Extracted data:
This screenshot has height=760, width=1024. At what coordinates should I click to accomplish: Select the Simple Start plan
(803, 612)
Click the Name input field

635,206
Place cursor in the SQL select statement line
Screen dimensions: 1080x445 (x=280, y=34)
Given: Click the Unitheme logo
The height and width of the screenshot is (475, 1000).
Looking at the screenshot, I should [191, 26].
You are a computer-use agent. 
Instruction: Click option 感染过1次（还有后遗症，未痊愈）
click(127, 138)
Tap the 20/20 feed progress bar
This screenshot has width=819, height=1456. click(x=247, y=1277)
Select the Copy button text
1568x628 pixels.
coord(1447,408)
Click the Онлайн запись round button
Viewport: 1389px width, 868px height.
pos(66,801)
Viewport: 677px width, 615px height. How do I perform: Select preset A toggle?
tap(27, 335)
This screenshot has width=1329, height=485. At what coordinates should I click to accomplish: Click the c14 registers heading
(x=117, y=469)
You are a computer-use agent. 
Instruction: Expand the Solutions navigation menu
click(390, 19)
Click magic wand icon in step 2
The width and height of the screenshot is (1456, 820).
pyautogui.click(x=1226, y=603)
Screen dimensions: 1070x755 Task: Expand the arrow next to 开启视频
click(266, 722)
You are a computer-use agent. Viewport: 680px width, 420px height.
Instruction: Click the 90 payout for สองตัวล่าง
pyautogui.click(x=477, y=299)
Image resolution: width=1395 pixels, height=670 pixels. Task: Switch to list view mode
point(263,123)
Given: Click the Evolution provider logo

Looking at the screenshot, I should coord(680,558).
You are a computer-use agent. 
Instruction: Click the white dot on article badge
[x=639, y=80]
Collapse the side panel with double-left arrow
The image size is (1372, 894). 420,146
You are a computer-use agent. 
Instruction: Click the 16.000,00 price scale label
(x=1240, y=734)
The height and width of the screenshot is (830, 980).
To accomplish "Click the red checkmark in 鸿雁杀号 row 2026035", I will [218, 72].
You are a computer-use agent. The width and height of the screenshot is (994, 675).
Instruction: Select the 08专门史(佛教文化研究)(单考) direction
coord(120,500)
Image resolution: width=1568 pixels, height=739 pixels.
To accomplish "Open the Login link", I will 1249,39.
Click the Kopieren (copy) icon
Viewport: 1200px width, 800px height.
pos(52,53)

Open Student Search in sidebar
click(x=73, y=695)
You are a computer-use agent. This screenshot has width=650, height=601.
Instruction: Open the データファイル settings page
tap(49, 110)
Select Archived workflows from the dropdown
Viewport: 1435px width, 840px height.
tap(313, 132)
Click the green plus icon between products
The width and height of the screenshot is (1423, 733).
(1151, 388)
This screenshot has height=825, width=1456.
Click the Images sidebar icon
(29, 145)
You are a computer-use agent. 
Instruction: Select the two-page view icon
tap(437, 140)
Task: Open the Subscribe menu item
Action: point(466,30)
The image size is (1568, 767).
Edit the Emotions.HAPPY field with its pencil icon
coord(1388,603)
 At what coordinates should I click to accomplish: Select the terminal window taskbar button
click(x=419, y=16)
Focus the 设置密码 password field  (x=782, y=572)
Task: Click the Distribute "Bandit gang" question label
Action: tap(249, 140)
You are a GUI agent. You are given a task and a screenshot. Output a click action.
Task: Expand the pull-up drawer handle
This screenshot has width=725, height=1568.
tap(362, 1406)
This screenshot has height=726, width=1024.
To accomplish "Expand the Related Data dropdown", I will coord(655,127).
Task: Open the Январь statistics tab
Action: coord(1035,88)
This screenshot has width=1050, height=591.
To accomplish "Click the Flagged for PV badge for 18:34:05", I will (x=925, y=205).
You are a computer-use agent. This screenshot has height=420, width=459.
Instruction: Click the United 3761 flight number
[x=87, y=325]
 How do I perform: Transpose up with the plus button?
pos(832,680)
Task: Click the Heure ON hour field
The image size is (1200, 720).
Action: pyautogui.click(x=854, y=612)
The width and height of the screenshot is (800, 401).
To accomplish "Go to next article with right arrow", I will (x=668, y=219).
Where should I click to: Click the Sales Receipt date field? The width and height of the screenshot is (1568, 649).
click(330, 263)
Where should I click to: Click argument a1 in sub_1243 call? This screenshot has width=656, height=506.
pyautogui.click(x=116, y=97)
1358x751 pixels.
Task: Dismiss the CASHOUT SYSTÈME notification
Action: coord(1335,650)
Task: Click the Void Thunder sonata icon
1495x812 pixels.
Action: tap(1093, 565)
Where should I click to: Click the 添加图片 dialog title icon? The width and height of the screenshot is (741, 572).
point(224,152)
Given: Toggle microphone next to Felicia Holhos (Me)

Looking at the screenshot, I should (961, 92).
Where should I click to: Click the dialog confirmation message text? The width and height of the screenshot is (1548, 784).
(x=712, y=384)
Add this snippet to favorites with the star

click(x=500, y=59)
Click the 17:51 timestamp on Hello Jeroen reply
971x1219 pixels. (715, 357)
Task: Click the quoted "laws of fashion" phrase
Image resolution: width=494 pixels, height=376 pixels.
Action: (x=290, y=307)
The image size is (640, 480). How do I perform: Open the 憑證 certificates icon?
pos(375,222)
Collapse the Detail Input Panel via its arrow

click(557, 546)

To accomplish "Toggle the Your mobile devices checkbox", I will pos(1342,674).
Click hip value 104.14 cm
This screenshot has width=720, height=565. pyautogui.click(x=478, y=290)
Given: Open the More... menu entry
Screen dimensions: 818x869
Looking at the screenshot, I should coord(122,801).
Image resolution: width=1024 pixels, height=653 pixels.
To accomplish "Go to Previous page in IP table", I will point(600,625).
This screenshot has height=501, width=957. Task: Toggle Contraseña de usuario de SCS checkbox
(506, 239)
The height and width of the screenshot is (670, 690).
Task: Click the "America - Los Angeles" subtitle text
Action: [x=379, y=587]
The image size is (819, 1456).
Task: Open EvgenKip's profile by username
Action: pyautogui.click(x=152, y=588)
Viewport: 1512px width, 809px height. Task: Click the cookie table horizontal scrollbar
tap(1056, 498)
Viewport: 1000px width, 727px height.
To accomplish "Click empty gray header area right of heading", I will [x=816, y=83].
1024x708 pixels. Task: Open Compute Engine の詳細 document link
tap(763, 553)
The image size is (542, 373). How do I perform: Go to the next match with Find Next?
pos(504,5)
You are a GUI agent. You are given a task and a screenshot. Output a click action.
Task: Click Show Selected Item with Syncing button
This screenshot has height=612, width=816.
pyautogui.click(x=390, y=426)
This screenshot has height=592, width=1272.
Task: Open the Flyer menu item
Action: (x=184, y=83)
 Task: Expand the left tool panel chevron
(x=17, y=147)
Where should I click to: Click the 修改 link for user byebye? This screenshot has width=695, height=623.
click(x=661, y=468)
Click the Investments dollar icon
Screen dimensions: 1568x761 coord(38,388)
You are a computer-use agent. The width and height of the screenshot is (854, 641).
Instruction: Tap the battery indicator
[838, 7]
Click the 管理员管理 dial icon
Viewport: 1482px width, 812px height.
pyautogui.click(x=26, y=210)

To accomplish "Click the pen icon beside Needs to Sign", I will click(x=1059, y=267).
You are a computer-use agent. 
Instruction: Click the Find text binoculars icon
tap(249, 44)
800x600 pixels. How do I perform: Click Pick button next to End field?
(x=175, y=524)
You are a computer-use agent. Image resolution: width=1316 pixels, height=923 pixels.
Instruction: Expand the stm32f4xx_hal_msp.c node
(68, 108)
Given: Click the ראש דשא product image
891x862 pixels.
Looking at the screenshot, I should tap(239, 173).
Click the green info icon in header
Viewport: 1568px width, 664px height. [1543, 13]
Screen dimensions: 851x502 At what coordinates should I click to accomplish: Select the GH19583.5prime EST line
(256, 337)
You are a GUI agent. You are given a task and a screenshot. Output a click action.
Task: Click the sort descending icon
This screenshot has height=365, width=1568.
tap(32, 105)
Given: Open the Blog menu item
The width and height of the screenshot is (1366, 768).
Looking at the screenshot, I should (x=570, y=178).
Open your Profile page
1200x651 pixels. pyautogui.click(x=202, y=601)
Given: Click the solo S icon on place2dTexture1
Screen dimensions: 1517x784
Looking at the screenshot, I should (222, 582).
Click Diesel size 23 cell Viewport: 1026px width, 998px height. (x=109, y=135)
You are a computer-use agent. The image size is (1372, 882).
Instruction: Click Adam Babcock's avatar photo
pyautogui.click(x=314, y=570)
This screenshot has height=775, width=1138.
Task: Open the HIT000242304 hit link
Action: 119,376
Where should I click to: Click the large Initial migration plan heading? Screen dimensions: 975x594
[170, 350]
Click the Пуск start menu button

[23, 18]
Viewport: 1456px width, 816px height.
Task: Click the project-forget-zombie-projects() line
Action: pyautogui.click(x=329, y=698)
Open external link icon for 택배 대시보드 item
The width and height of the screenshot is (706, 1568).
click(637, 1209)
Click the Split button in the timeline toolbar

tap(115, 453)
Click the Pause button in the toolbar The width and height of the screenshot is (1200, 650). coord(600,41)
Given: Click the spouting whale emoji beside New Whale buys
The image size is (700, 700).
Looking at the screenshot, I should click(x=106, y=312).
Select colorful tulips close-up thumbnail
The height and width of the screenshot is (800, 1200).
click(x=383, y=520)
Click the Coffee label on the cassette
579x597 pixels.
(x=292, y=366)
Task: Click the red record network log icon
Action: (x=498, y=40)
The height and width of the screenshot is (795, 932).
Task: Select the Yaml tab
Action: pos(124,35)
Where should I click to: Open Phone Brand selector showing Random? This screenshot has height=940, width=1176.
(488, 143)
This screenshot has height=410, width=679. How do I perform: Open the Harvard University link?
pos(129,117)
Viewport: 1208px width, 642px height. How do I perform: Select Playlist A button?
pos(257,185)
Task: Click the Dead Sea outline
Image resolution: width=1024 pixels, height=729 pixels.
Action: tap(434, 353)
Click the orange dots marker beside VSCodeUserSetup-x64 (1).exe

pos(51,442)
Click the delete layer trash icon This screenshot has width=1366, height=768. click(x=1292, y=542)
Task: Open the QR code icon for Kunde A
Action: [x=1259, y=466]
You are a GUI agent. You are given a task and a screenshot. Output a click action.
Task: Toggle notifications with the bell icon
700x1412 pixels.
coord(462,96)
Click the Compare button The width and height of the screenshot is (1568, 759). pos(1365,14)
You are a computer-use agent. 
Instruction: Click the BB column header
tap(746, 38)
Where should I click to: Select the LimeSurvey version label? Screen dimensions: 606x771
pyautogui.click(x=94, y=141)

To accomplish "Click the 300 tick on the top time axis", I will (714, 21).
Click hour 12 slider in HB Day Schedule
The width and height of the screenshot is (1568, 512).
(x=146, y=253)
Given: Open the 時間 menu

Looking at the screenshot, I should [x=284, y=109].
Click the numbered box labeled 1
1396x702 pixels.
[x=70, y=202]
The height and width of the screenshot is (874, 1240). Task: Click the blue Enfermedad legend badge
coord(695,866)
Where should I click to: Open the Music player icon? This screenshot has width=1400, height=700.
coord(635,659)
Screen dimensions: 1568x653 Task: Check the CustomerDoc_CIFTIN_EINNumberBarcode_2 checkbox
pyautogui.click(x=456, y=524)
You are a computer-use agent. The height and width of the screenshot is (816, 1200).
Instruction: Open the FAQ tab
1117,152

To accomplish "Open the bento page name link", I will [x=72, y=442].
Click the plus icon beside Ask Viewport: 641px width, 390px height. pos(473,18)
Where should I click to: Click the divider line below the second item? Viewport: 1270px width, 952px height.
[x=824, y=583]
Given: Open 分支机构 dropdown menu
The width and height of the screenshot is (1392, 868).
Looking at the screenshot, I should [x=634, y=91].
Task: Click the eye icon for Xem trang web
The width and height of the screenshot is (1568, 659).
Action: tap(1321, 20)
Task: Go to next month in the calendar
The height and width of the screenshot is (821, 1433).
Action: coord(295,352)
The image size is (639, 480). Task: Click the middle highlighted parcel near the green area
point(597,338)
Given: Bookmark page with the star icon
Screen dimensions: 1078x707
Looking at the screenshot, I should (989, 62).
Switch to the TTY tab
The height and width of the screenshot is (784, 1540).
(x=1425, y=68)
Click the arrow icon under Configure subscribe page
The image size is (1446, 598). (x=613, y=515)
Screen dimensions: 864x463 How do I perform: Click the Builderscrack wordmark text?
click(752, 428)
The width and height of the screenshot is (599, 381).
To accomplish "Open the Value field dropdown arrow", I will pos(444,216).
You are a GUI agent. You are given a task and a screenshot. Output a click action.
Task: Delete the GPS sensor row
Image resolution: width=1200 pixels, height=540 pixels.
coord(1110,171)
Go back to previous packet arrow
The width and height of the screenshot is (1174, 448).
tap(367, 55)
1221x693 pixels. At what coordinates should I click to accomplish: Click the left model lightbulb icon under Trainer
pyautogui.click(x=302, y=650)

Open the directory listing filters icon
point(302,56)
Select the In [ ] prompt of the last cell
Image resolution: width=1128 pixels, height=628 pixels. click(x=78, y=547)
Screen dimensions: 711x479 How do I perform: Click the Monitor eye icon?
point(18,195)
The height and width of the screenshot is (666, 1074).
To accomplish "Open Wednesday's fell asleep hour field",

Exercise description: Could you restate, word for word, the lines above from the one with "Instruction: Expand the stm32f4xx_hal_msp.c" to the one with "Select colorful tulips close-up thumbnail", both included?

Result of this task:
Instruction: Expand the stm32f4xx_hal_msp.c node
(68, 108)
Given: Click the ראש דשא product image
891x862 pixels.
Looking at the screenshot, I should tap(239, 173).
Click the green info icon in header
Viewport: 1568px width, 664px height. [1543, 13]
Screen dimensions: 851x502 At what coordinates should I click to accomplish: Select the GH19583.5prime EST line
(256, 337)
You are a GUI agent. You are given a task and a screenshot. Output a click action.
Task: Click the sort descending icon
This screenshot has height=365, width=1568.
tap(32, 105)
Given: Open the Blog menu item
The width and height of the screenshot is (1366, 768).
Looking at the screenshot, I should (x=570, y=178).
Open your Profile page
1200x651 pixels. pyautogui.click(x=202, y=601)
Given: Click the solo S icon on place2dTexture1
Screen dimensions: 1517x784
Looking at the screenshot, I should (222, 582).
Click Diesel size 23 cell Viewport: 1026px width, 998px height. (x=109, y=135)
You are a computer-use agent. The image size is (1372, 882).
Instruction: Click Adam Babcock's avatar photo
pyautogui.click(x=314, y=570)
This screenshot has height=775, width=1138.
Task: Open the HIT000242304 hit link
Action: 119,376
Where should I click to: Click the large Initial migration plan heading? Screen dimensions: 975x594
[170, 350]
Click the Пуск start menu button

[23, 18]
Viewport: 1456px width, 816px height.
Task: Click the project-forget-zombie-projects() line
Action: pyautogui.click(x=329, y=698)
Open external link icon for 택배 대시보드 item
The width and height of the screenshot is (706, 1568).
click(637, 1209)
Click the Split button in the timeline toolbar

tap(115, 453)
Click the Pause button in the toolbar The width and height of the screenshot is (1200, 650). coord(600,41)
Given: Click the spouting whale emoji beside New Whale buys
The image size is (700, 700).
Looking at the screenshot, I should click(x=106, y=312).
Select colorful tulips close-up thumbnail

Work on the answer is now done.